Ohio State USA
Destination Guide & Hotel Reservations
OHIO , the farthest east of the Great Lakes states, lies to the south of shallow
Lake Erie. This is one of the nation's most industrialized regions, but the industry is
largely concentrated in the east, near the Ohio River. To the south the landscape becomes
less populated and more forested. Ohio also has the world's largest Amish
population. They farm in the northeast and west into mid-Indiana, and are much less of a
tourist attraction than the highly publicized Pennsylvania Dutch.
Enigmatic traces of Ohio's earliest inhabitants can be seen at the Great Serpent
Mound , a grassy state park sixty miles east of Cincinnati, where a cleared hilltop
high above a river was reshaped to represent a giant snake swallowing an egg, possibly by
the Adena Indians around 800 BC. When the French claimed the area in 1699, it was
inhabited by the Iroquois , in whose language Ohio means "something
great." In the eighteenth century, its prime position between Lake Erie and the Ohio
River made it the subject of fierce contention between the French and British. Once the
British had acquired control of most of the French land east of the Mississippi, settlers
from New England began to establish communities along both the Ohio River and the Iroquois
War Trail paths on the shores of the lake.

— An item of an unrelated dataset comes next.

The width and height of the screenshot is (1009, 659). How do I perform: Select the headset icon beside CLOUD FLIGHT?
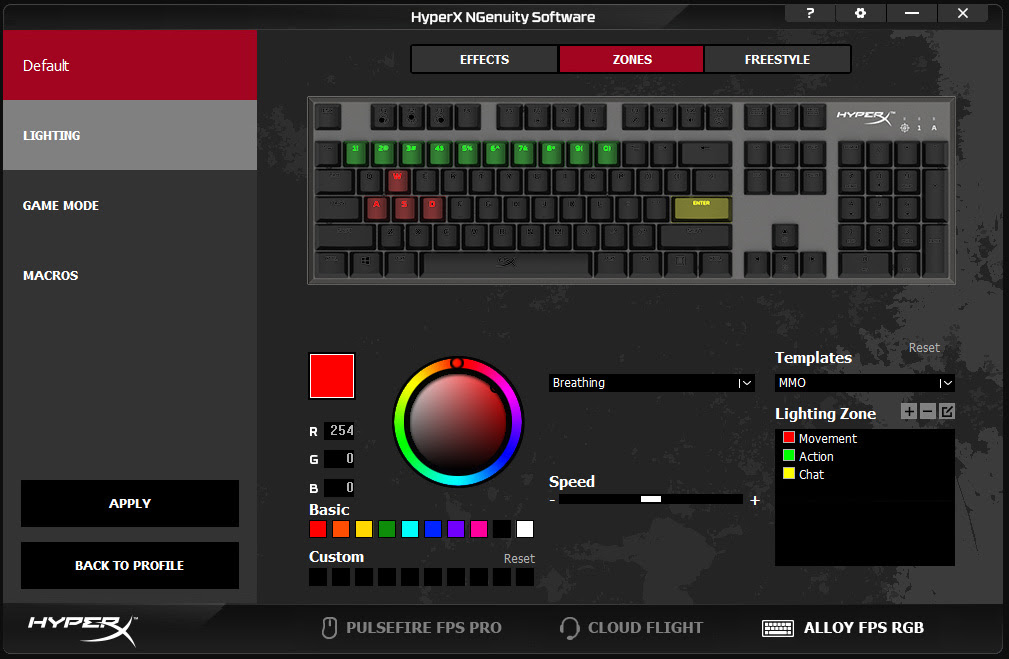pos(569,627)
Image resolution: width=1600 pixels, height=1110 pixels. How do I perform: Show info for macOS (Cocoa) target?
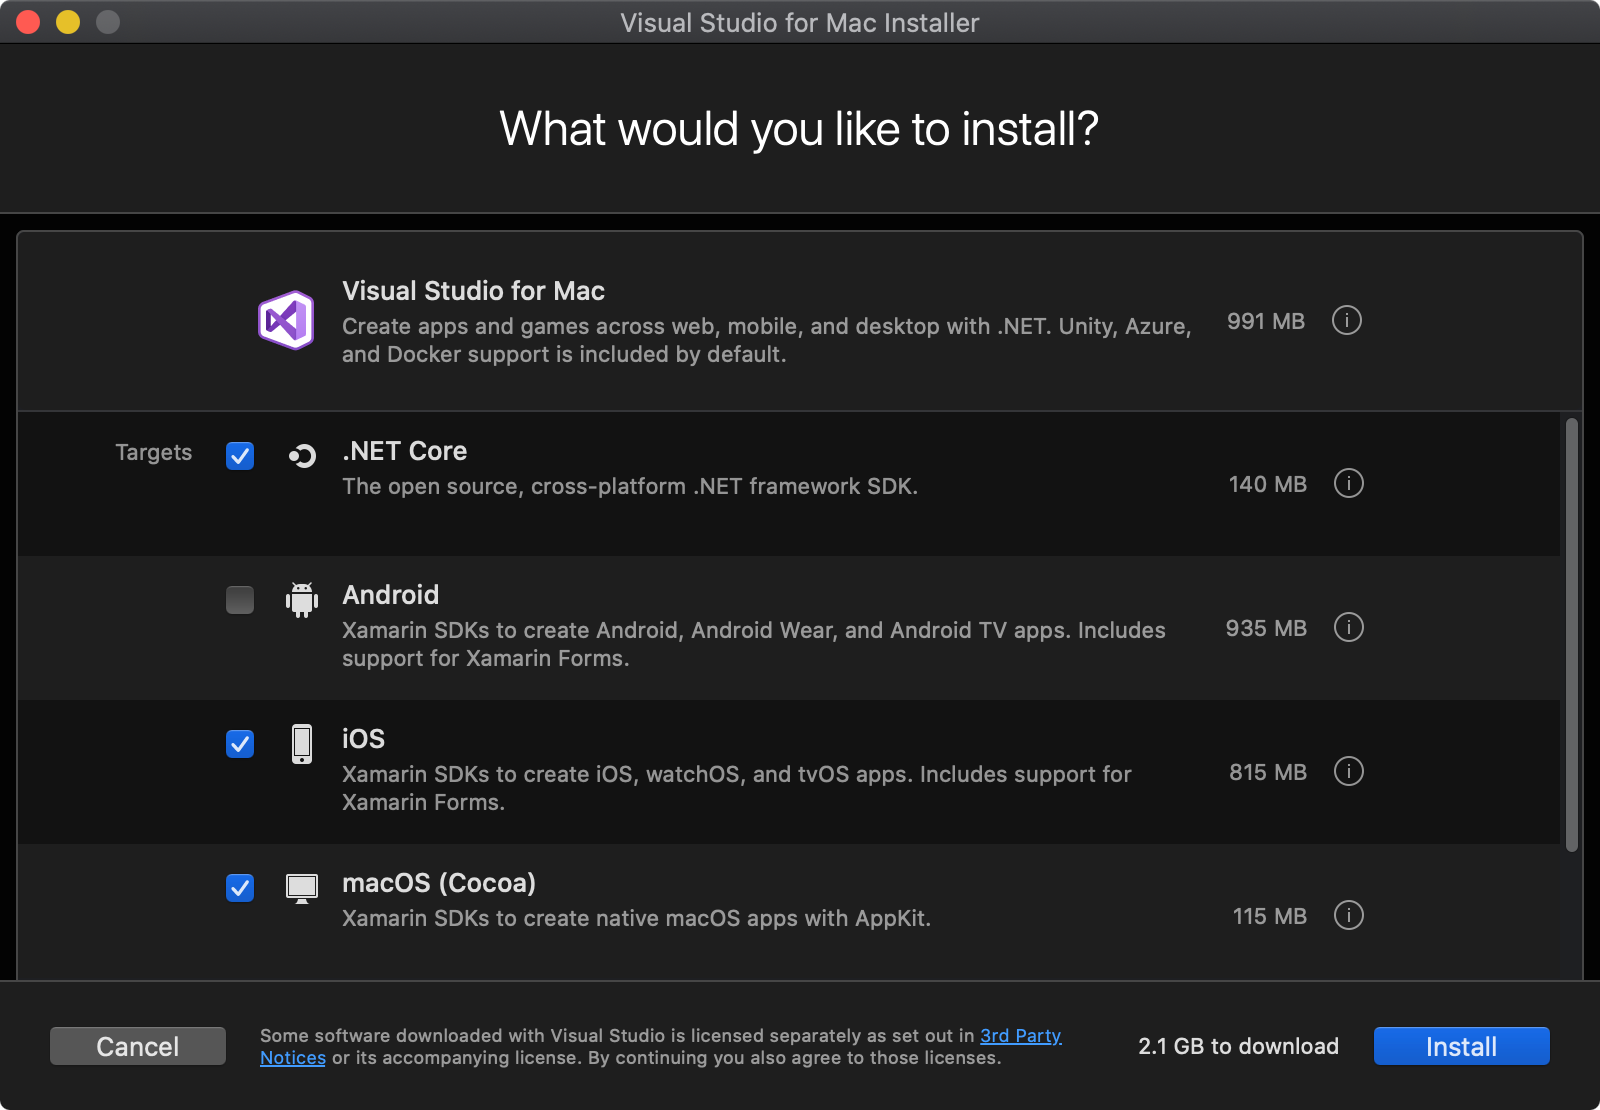click(1348, 916)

During the Civil War, Ohio was at the forefront of the struggle, producing two great
Union generals, Ulysses Grant and William Sherman, and sending more than twice its quota
of volunteers to fight for the North. Its progress thereafter has followed the classic
"Rust Belt" pattern: rapid industrialization, aided by its natural resources and
crucial location, which during the 1970s foundered alarmingly and has only recently shown
any signs of resurgence.
Although the state is dominated by its triumvirate of "C"s ( Cleveland,
Columbus and Cincinnati ), its most visited destinations are the Lake Erie
Islands , which have benefited from the recent cleanup of the polluted lake and now
attract thousands of partying mainlanders. Cincinnati and Cleveland, the latter hit
especially hard by the recession, have both undergone major face-lifts and are
surprisingly attractive, as is the comparatively unassuming state capital of Columbus.